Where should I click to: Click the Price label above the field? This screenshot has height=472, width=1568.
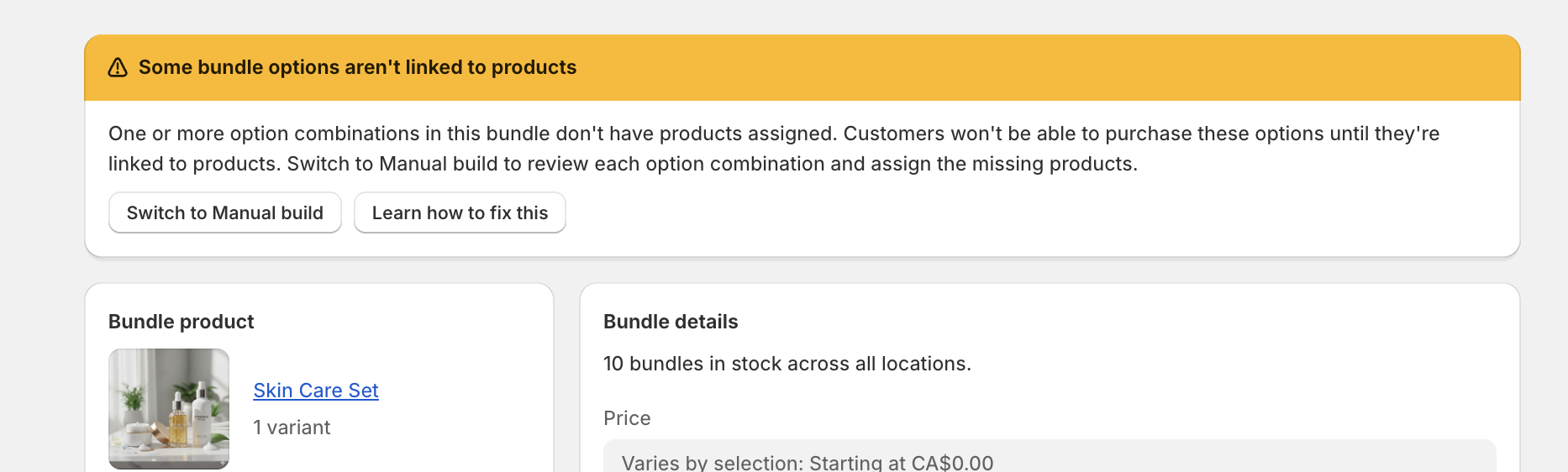pyautogui.click(x=627, y=418)

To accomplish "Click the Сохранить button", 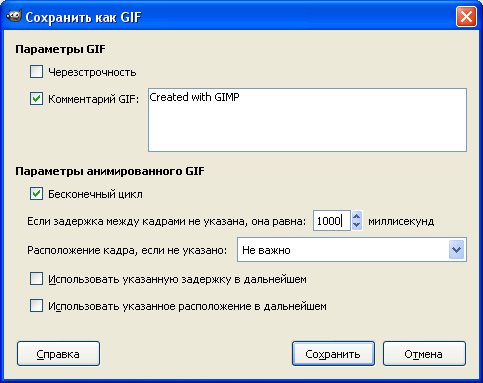I will point(333,354).
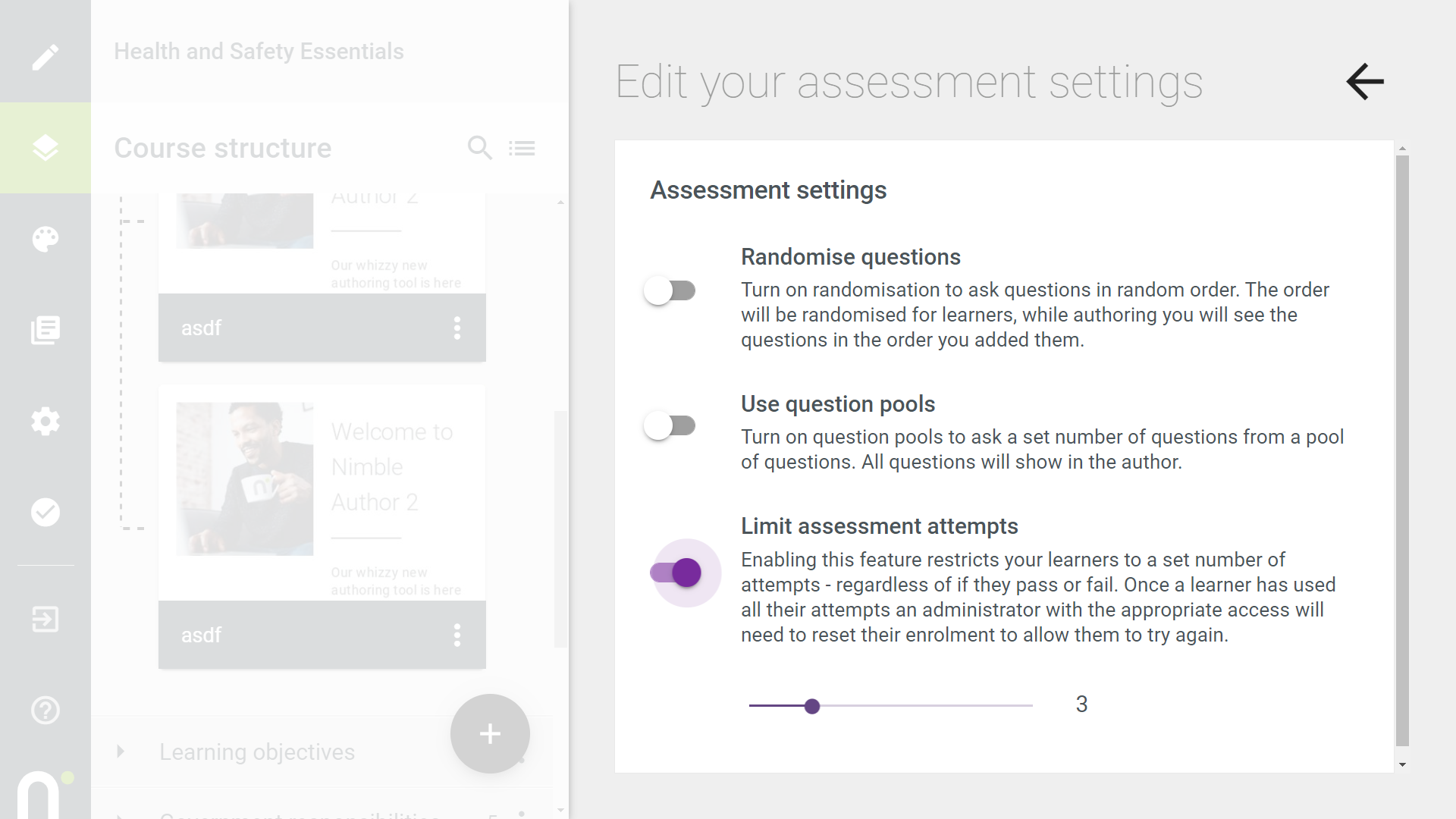Turn on Use question pools
This screenshot has height=819, width=1456.
670,425
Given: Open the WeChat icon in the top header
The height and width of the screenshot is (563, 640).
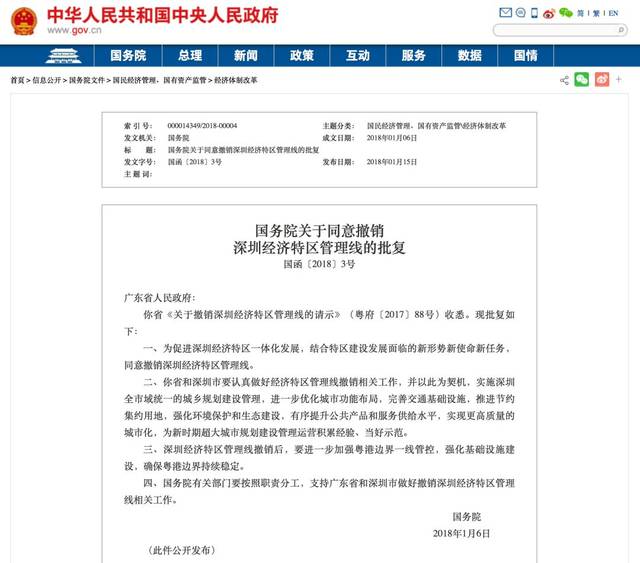Looking at the screenshot, I should click(566, 13).
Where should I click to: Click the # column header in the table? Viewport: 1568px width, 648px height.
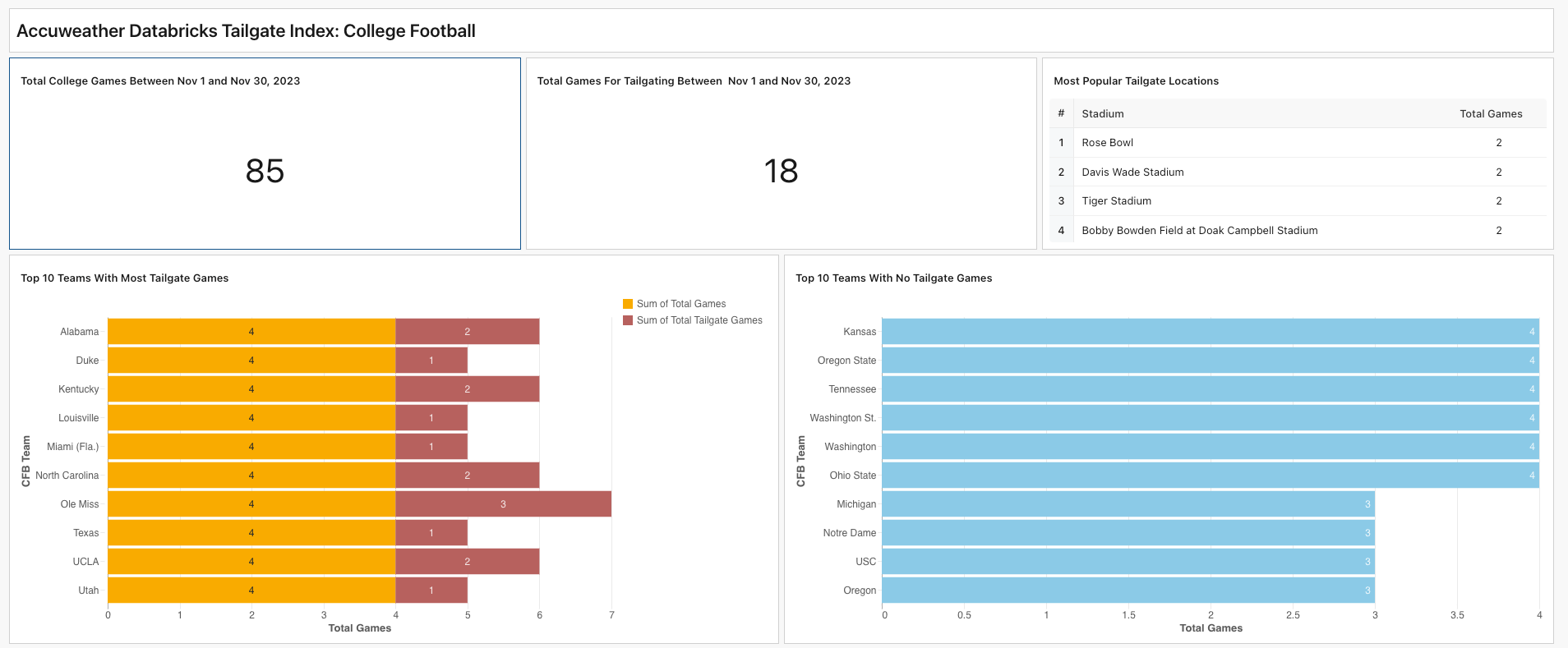(x=1061, y=114)
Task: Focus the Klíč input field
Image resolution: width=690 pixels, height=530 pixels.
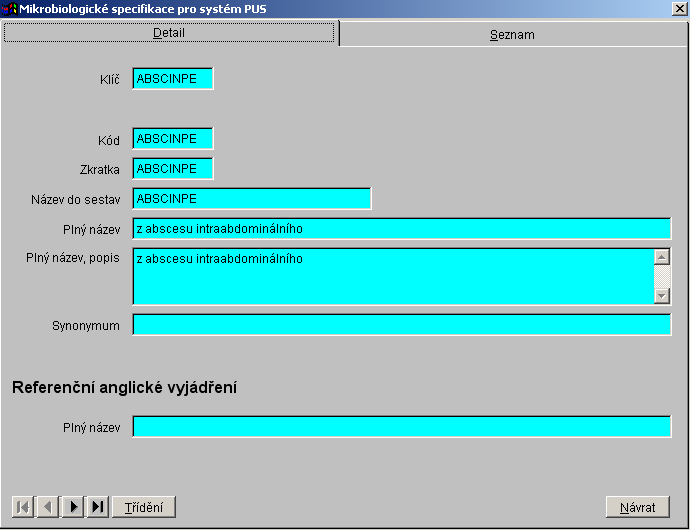Action: point(172,79)
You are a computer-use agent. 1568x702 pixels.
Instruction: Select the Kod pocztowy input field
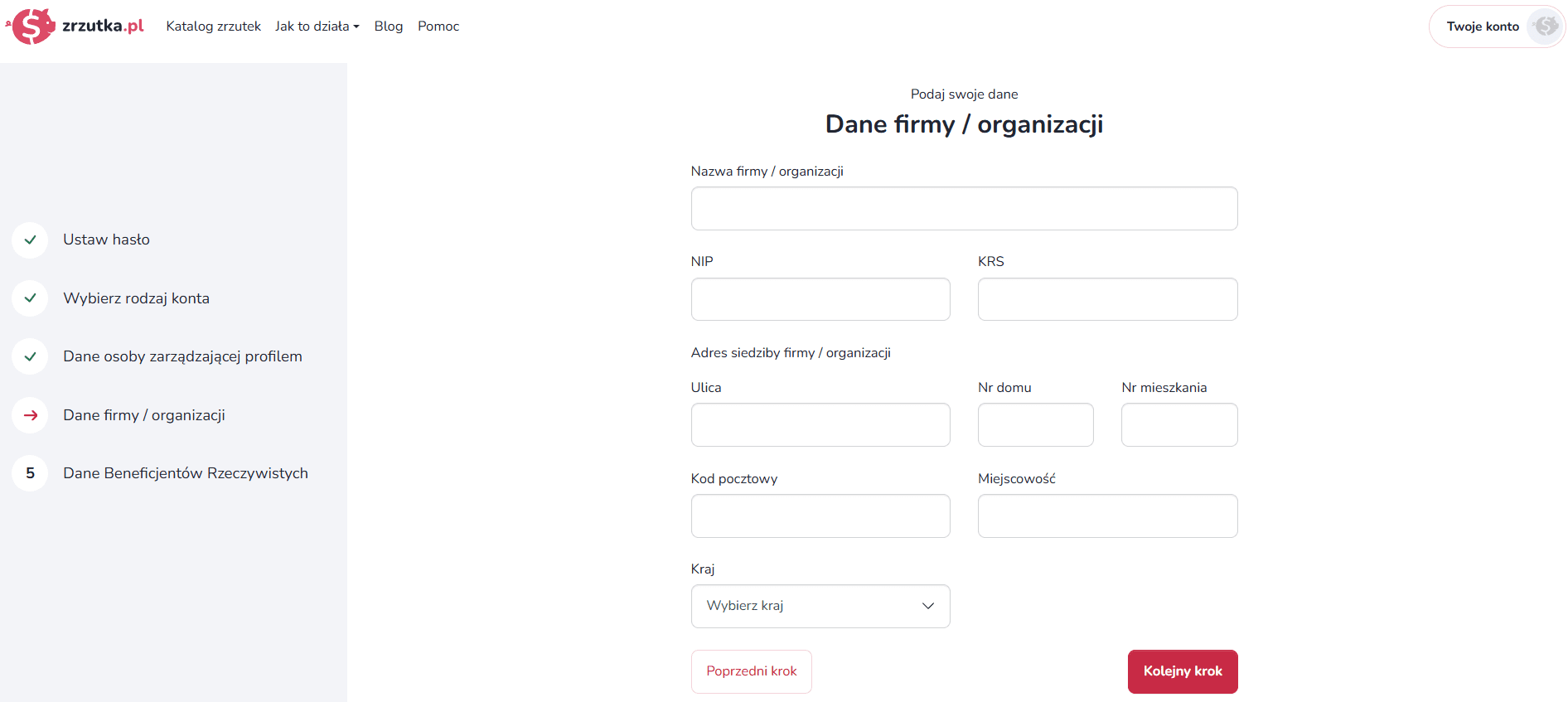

* [Work to be completed]:
Go through the listing above and list every line that has the word "input".

* [Written response]:
Task: Focus the Klíč input field
Instruction: Select the Kod pocztowy input field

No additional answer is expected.